- [DIRECTIONS] Reproduce each entry below in full, exactly as it was given.

- [INFORMATION PROVIDED]
........

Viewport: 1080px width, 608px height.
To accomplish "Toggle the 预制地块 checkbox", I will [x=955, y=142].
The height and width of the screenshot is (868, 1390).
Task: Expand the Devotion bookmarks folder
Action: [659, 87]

........

- [WRITTEN SOLUTION]
Viewport: 1080px width, 608px height.
To accomplish "Toggle the 预制地块 checkbox", I will [x=955, y=142].
The height and width of the screenshot is (868, 1390).
Task: Expand the Devotion bookmarks folder
Action: [659, 87]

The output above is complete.